# No Blue Water at Edge or Nipple



## bamajdk (Feb 27, 2014)

Went to Edge & Nipple on Monday, July 10. Water was literally brown/green; I guess due to all the rain water over past few weeks. Salinity was very low at surface - yes I tasted... always do. I've not seen water that dirty that far out before.

Still, plenty of Bonita & King hitting trolled lures and bigger kings (20-30 lbs) hitting dropped cigar minnows 100 ft down over edge.

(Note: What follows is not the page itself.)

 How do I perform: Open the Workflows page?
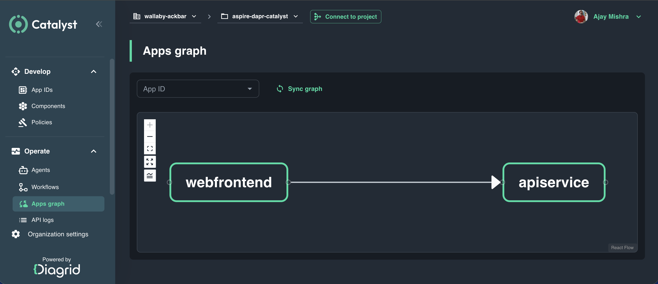[x=45, y=187]
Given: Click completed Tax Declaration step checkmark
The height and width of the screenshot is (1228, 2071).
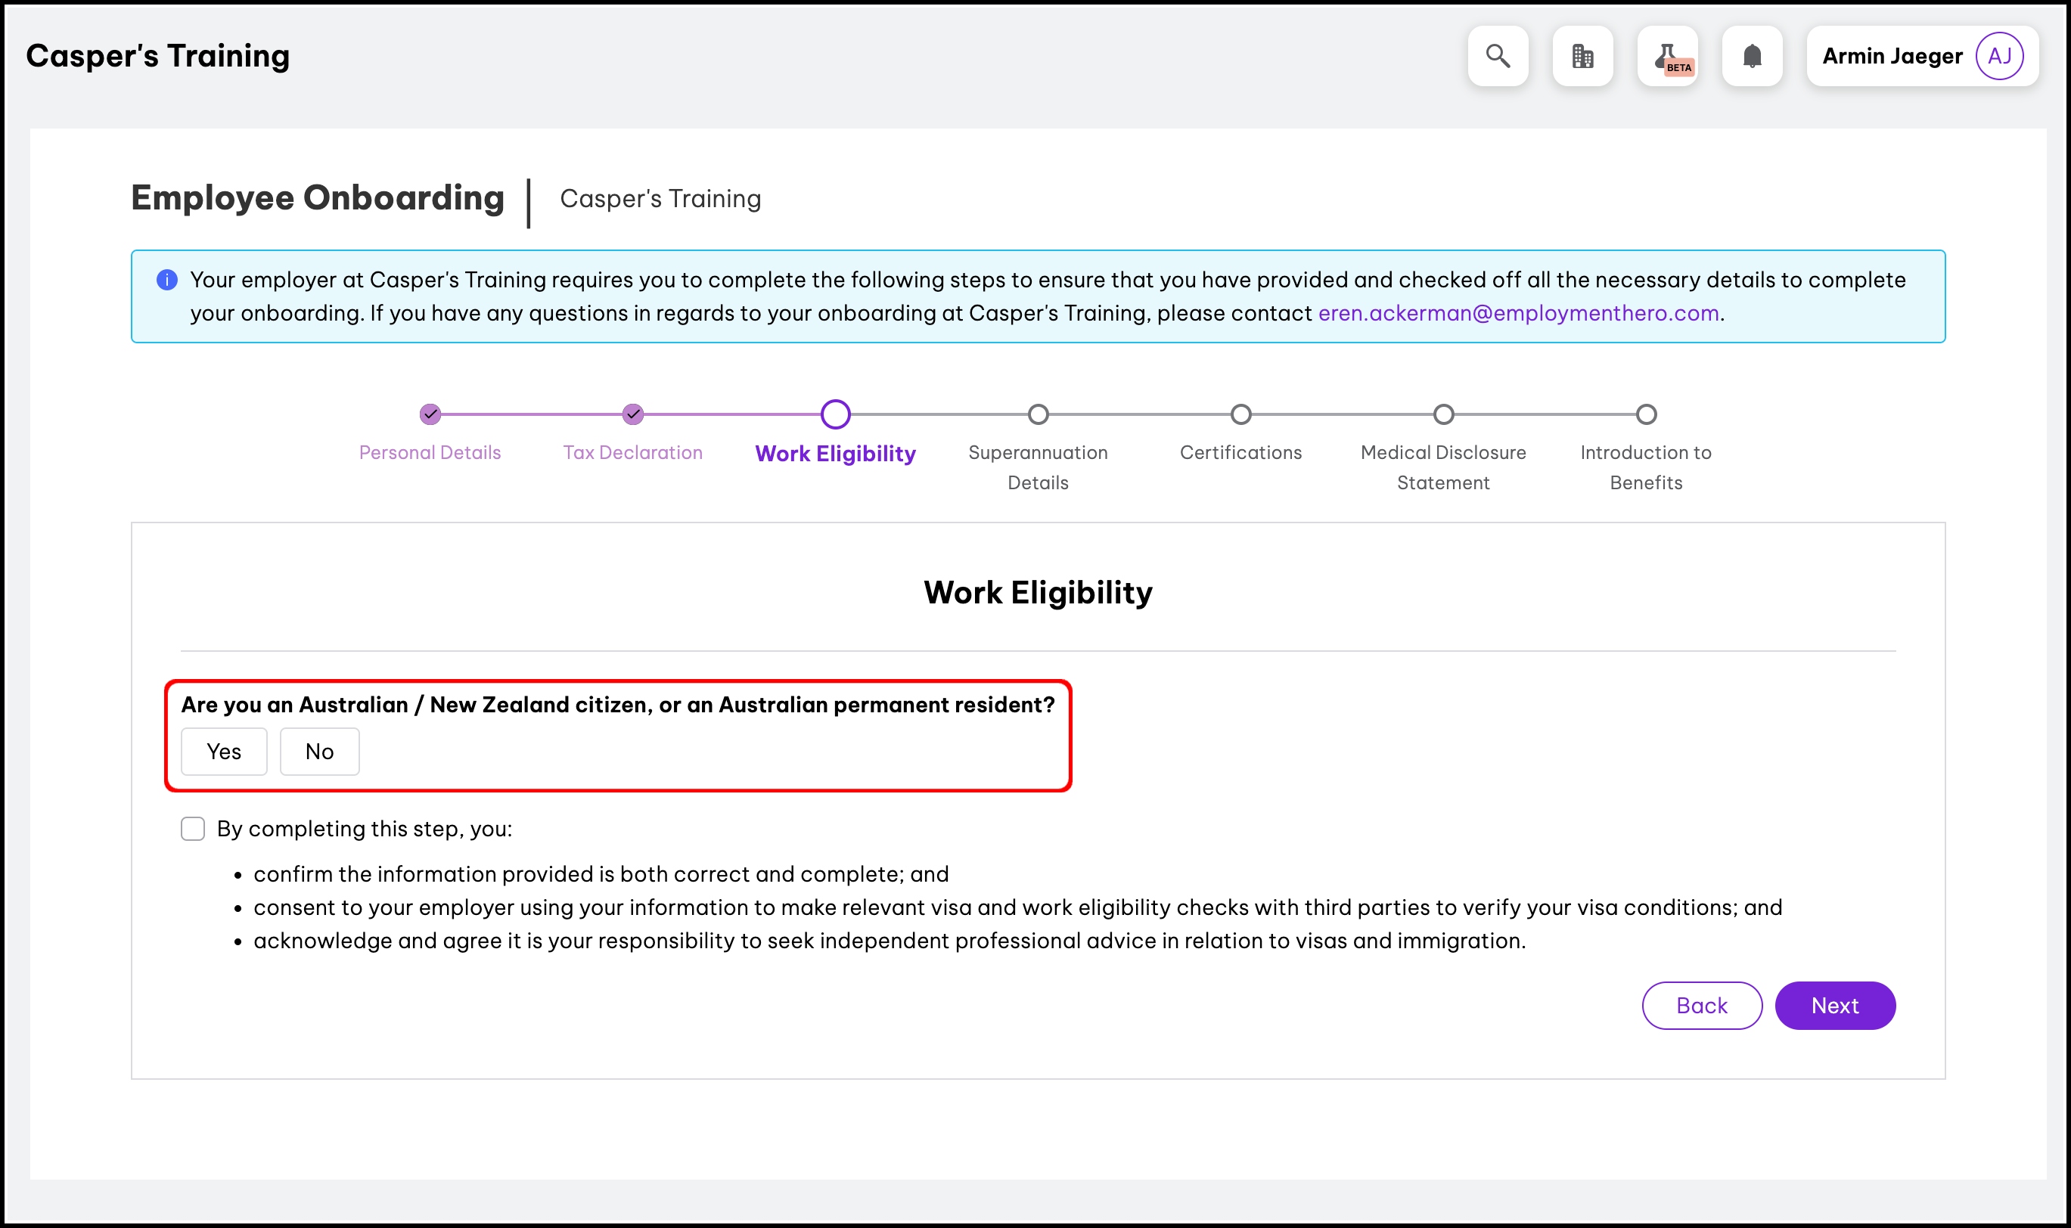Looking at the screenshot, I should [633, 414].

Hopefully someone has insight as to how long this will last...


----------



## FleaBag (Oct 19, 2016)

the rip is about 70 - 80 miles due south of pcola. kinda quiet lately as to how good it is out there.


----------



## Eastcoasted (Feb 1, 2017)

Went out Sunday, edge, nipple, spur and tracked back east looking for good water. I found a nice change with weeds south west of the ozark. Loooong trip but landed a few turkey mahi and had a missed opportunity at some busting yellowfin in the 40-60 lb range. Found a broken off fad loaded with tripletail but couldn't get past the baby jack goon squad.


----------



## Capt'n Daddy (Oct 10, 2014)

*Picture of Gulf*

Here you go! Nice eddy of green water just to the east of the spur.. should be able to pick up some wahoo... otherwise..gotta run 80 miles s or ssw of pcola


----------